Sunday 28 October 2018

A Great White Egret re-visited 27th October 2018

It was another autumnal day blessed by a golden morning of sunlight but with a less welcome change in the wind, overnight, to a cold blustery northerly as I returned to the genteel landscaped parkland of Blenheim to renew my acquaintance with the Great White Egrets on the Queen's Pool.

Today, there remained but one, standing far out on the exposed dried silt. A lonely looking, thin white exclamation mark of a bird on a flat and wide expanse of silt, eschewing the shelter from the wind provided by a thick bank of reeds at the far end of the rapidly draining Queen's Pool, unlike the numerous Grey Herons and handful of Little Egrets congregated in a line close to the edge of the reeds.

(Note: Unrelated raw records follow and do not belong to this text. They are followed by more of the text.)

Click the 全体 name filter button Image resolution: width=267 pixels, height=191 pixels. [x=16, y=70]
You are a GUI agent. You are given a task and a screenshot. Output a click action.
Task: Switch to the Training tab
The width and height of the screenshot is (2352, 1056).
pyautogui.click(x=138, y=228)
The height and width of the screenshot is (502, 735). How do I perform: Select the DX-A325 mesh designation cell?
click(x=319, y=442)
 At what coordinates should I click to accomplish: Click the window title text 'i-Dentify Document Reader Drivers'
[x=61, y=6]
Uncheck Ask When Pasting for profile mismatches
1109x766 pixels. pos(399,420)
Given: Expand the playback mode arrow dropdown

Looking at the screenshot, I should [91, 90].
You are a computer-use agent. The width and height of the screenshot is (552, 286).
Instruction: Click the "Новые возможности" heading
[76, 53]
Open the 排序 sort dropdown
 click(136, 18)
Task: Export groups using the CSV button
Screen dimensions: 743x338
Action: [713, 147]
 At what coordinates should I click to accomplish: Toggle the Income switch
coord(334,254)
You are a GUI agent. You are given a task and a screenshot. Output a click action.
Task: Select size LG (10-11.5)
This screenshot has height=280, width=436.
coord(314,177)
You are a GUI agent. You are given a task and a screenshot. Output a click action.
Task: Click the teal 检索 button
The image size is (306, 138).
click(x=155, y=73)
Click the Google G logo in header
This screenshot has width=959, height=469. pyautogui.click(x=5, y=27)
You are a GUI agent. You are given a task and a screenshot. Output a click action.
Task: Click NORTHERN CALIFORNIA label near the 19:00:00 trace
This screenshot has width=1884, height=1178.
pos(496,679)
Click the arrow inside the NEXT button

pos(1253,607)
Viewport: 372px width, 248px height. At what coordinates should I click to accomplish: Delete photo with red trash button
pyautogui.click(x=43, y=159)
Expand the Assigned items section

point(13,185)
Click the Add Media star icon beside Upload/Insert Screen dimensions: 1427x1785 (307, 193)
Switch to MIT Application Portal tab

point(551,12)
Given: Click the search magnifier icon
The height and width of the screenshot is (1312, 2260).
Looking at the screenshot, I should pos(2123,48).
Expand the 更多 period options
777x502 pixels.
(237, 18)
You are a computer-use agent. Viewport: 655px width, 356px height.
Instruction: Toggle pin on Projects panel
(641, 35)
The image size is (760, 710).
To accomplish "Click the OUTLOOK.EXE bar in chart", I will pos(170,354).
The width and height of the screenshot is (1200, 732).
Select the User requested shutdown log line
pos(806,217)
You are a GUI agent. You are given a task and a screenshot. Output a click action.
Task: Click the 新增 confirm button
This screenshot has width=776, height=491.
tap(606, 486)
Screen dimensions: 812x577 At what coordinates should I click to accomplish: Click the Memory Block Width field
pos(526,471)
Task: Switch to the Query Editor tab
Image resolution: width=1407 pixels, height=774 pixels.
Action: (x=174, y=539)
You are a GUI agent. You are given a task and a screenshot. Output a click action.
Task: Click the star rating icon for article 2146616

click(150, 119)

It was not quite in a splendid isolation of its own choosing as it had two Grey Herons for nearby company.  Stood in the sunlight, its brilliance of whiteness seeming to accentuate its exposed position of which it appeared totally unperturbed, the wind ruffling the feathers of its crown into a comic strip tuft. 

Twenty five years ago Great White Egrets were a sought after rarity, that required some effort of will and journeying to be seen in Britain, and finding one was an occasion to be marked and celebrated but since 2012 they have bred every year on the Somerset Levels and gradually become a scarce resident bird of mainly the southern half of Britain. If not now a major rarity, they are still a bird that will persuade birders to travel, especially in a comparatively species impoverished, inland county, such as Oxfordshire. Perverse though it may seem Oxfordshire has been host to one or two individuals for a number of consecutive years now and one can, with confidence, say they are usually present in the county every year, at least in winter and spring.

They are majestic in their angular appearance and pure whiteness.When they extend their neck to its full extent they appear extraordinary. Great and White are not inappropriate adjectives to apply to such a bird.

They manage to retain a commanding presence amongst any other bird life surrounding them. Looking as tall as a Grey Heron, they are in fact slightly less so but their legs are longer creating the impression of greater size although they possess less bulk and have a small narrow head no wider than their neck.  

Great White Egret
Grey Heron
I stood on a carpet of fallen gold and yellow leaves, my outline concealed under the thinning coppery leafed boughs of a beech tree, the branches sweeping down over my head to touch a channel of water before me as I looked out through the twigs and leaves to where the Great White Egret stood.

For half an hour it maintained its solitary position, occasionally moving its head or body to regard its surroundings before wandering, in gawky elegance, on long black legs, towards a huddle of teal by the edge of what remained of the receding waters of the Queen's Pool. It stopped and then flew over the ranks of teal and landed in the water beyond and commenced to fish.

It stalked through the cold grey water accompanied by attendant Black headed Gulls, ever the opportunists for a chance meal. Its sinuous neck contorted to angle its head and golden bill in the direction of fleeing fish, with occasional and, as far as I could discern, unsuccessful stabs at securing a meal.

Two Little Grebes, unaware of my concealed presence under the tree were fluffed against the cold, bills resting on breasts as they floated on the channel of water before me. Gone was the rich and dark chestnut colouring of their breeding plumage, now replaced by a dowdy tan and brown combination for the winter, the colours of concealment, matching the mirroring of the dead and decaying reeds in the water, making them almost invisible unless they moved.

One briefly sprang to life and caught a fish which it carried in its stub of a bill upstream, to consume under the dead and dying vegetation, spilling over the bank.

The sky turned to gunship grey and any warmth from the sun was extinguished as the cold wind blew the threatening clouds towards me. It was time to go, to walk briskly back down a golden corridor of trees leading out of the park and into Woodstock for a warming coffee.